Although recent years has carried out many research work in multi-tenant resource management direction, however, being currently based on The multi-tenant priority scheduling of resource research of big data platform is primarily directed to the scheduling of resource fairness.Meanwhile, existing delay Mostly dispatching algorithm is based on the fixed stand-by period, and does not take into full account the different loads type of operation.Assume operation Most of data are concentrated in certain node or cluster on minority back end, in fact it could happen that calculating task is similarly concentrated on In cluster on a certain node or part of nodes, so as to the parallel efficiency that causes operation relatively low and longer response time.Therefore, For the different loads type of operation, to carry out multi-tenant priority scheduling of resource be multi-tenant resource management field weight urgently to be resolved hurrily Want problem.

Content of the invention

In view of the deficiency that above-mentioned prior art is present, it is an object of the present invention to provide a kind of many rents towards dissimilar load Family priority scheduling of resource method, can judge whether to delay dispatching according to operation different loads type, reconfigure target meter Operator node keeps the localization scheduling of higher proportion, mitigates network I/O loads, improve operation to improve job parallelism effect Execution efficiency.

To achieve these goals, the present invention one of is at least adopted the following technical scheme that.

A kind of multi-tenant priority scheduling of resource method towards dissimilar load, it is characterised in that comprise the following steps：

First step：Tenant's submission operation using multi-tenant system is in job queue；

Second step：Collecting operation load information is sent to explorer；

Third step：Explorer respectively obtains Map-shuffle phase data read-write rates according to job load information With magnetic disc i/o amount of bandwidth, operation different loads type is judged by comparing magnitude relationship between the two, type information is sent Give job scheduler；

Four steps：Job scheduler determines the scheduling mode of operation according to different loads type；If computation-intensive Type operation is then directly executed in present node scheduling, if I/O intensity operations then execute delay dispatching；Aggregates dispatch decision-making Information is sent to scheduling reconstruct decision-making device；

5th step：Scheduling reconstruct decision-making device reconstructs target computing nodes according to decision information, obtains final scheduling result And executive job scheduling；

6th step：When there is new user to submit operation to, the above first to the 5th step is repeated.

Further, in the first step, it is to meet the shared cluster of multi-tenant, explorer is existing using Hadoop Fair Scheduler (Fair Scheduler) carries out Preliminary division to resource.

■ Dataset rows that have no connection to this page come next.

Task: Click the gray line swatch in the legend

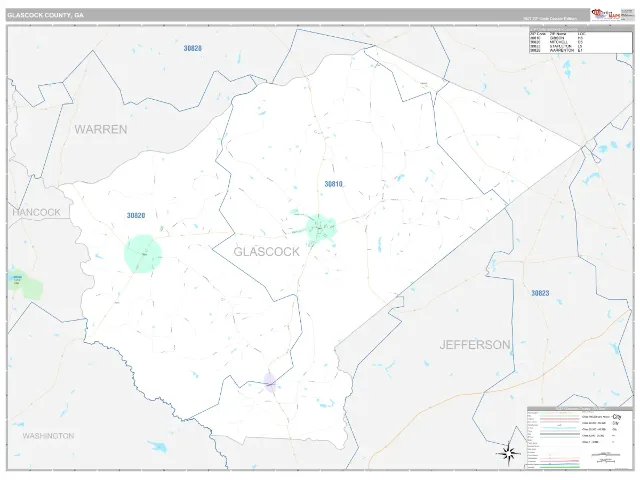Action: click(559, 436)
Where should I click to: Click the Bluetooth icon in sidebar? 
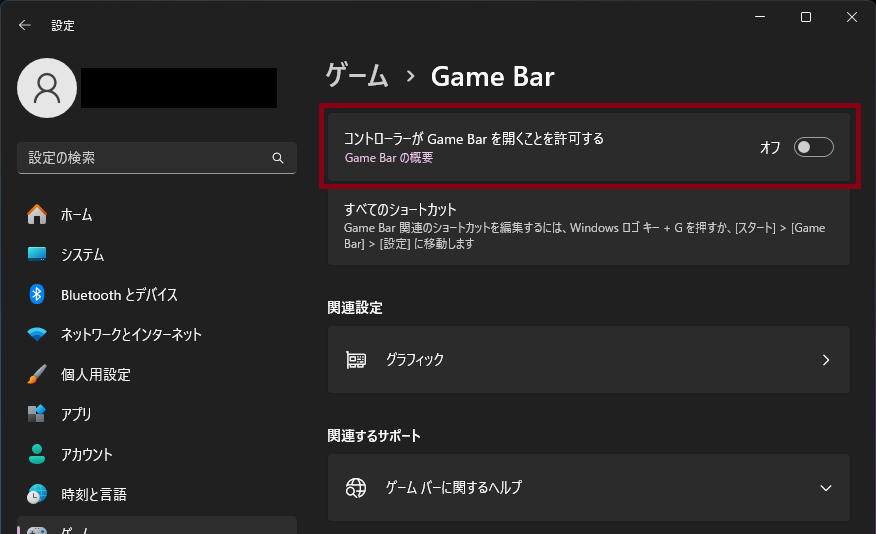point(37,294)
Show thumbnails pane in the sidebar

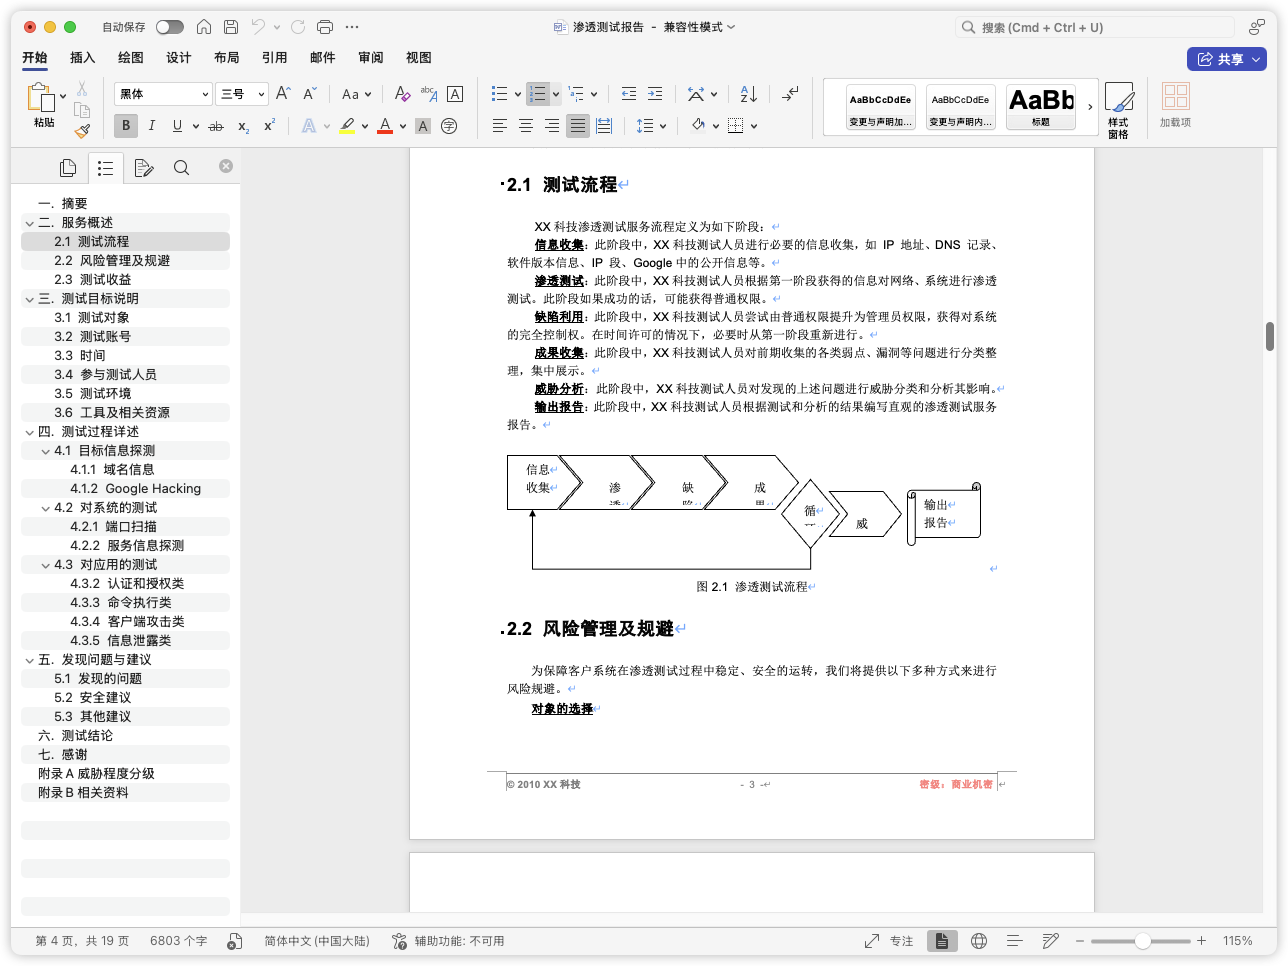pyautogui.click(x=68, y=168)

Further, in the third step, the job load type decision method is：

Distributed Calculation operation is divided into Map, Shuffle, Reduce three phases, by operation Map-Shuffle The size relativity of the reading and writing data rate and magnetic disc i/o bandwidth in stage is distinguishing the loadtype of operation；If MID, MOD, SOD, SID are respectively Map and read size of data, Map write size of data, Shuffle write size of data and shuffle readings Size of data, it is ρ to arrange appropriate Map data rates, then have relational expression MOD=ρ * MID, and due to shuffle write numbers Data are write according to as Map, therefore has a SOD=MOD, then the number of tasks that is run on node simultaneously is set as n, when completing of the stage Between be MCT, the reading and writing data rate that can be calculated operation is as follows：

If magnetic disc i/o amount of bandwidth is DIOR, there is the predicting relation to be：(1) work as MIOR<During DIOR, then the operation is calculating Intensive；(2) as MIOR >=DIOR, then the operation is that I/O is intensive.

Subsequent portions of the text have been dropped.